Write out the items again, from the line containing "You are a computer-use agent." through the end of the items, replacing "Viewport" with "Display area" and leaving everything else unchanged; omit the pictures.
— START DATA FOR PROCESSING —
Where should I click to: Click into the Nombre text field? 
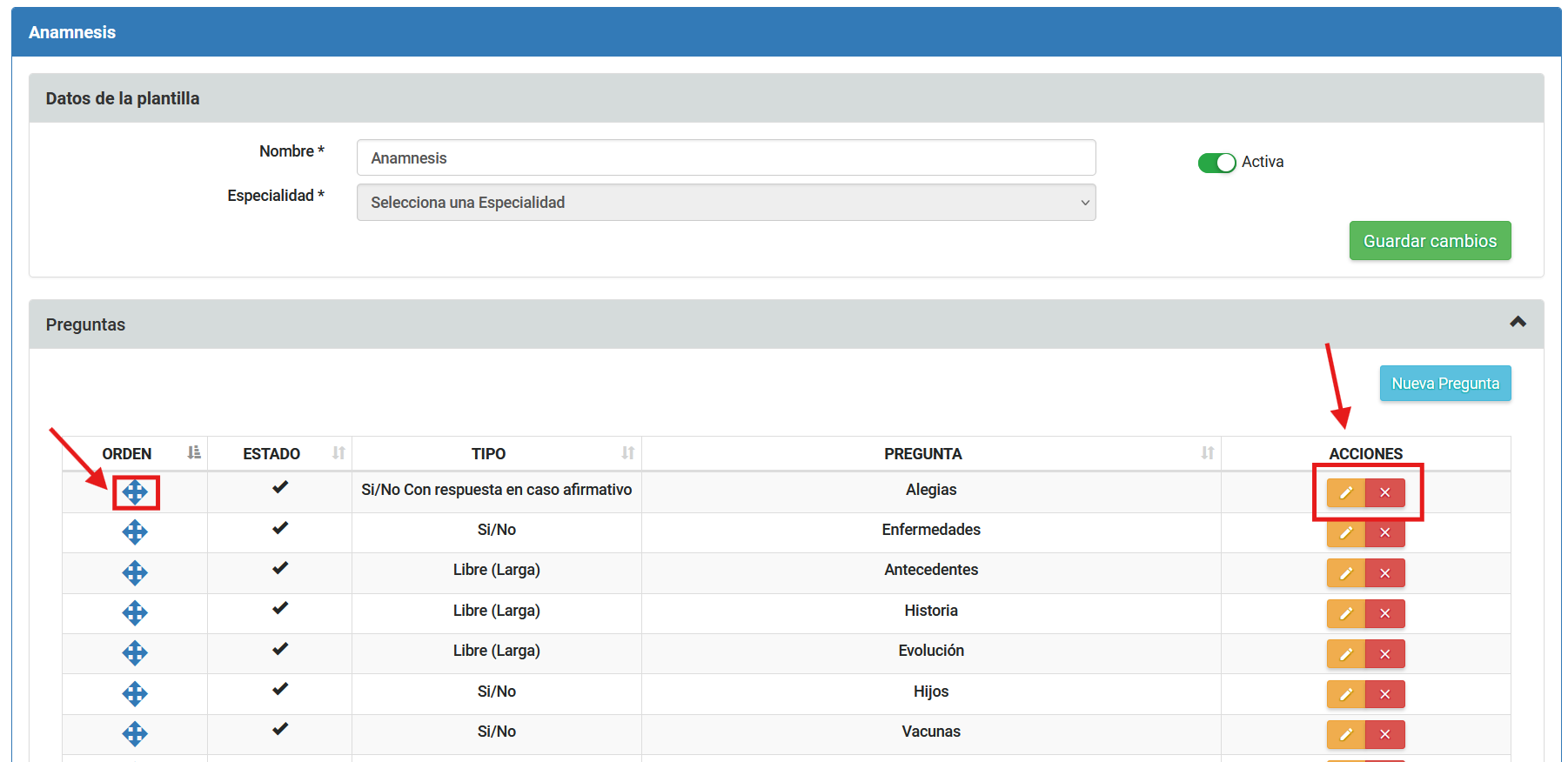[x=726, y=158]
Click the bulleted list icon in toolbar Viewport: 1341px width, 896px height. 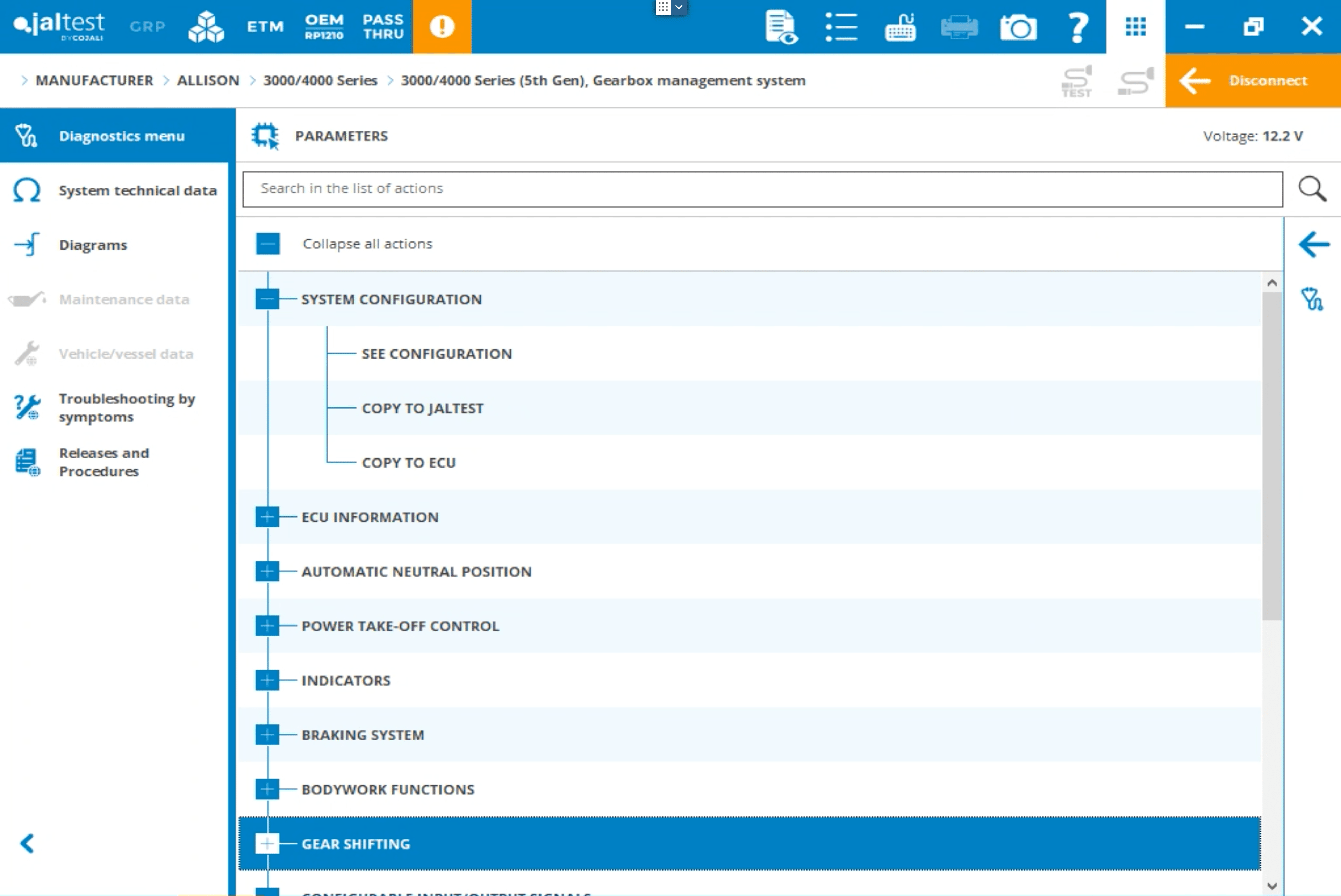841,27
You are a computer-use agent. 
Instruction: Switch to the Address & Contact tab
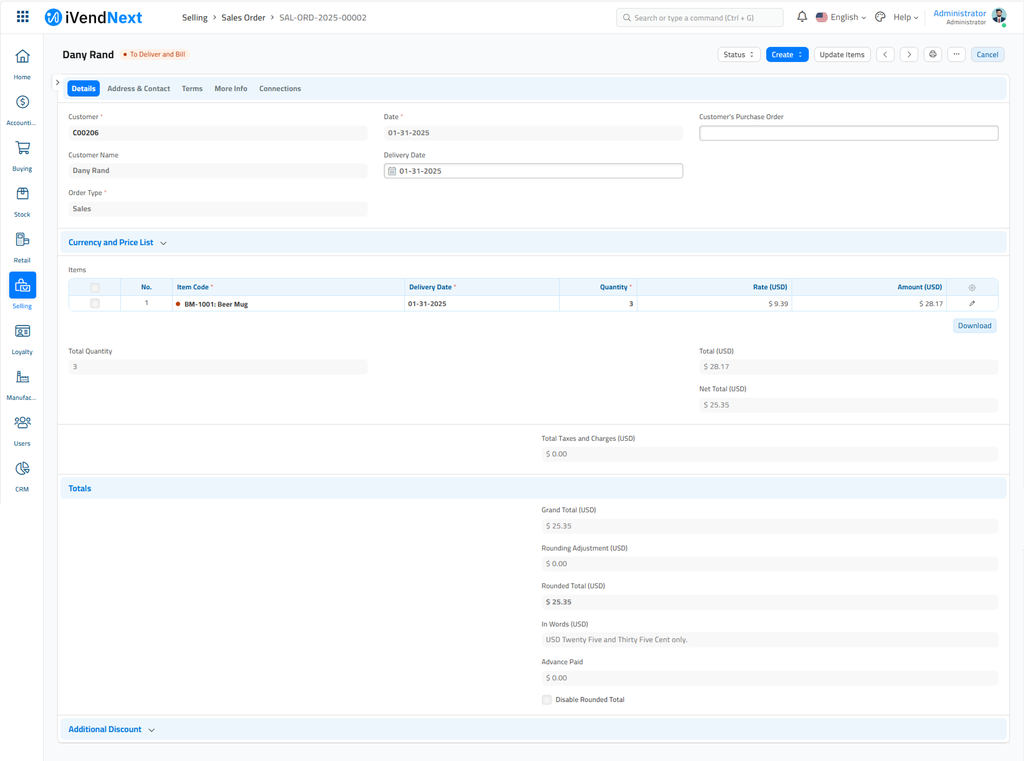pyautogui.click(x=138, y=89)
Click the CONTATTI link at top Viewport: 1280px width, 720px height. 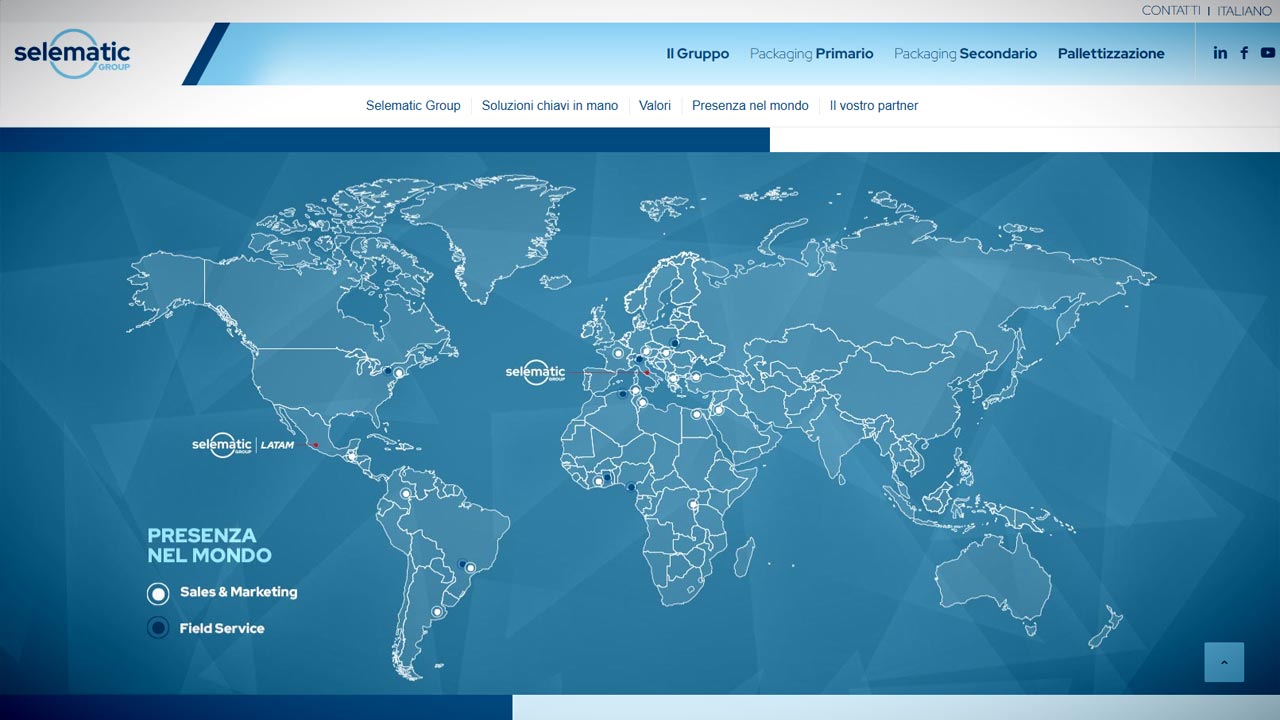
— END DATA FOR PROCESSING —
◆ FINAL ANSWER ◆
You are a computer-use agent. 
Instruction: Switch to the Address & Contact tab
pyautogui.click(x=138, y=89)
Click the CONTATTI link at top Display area: 1280px width, 720px height. 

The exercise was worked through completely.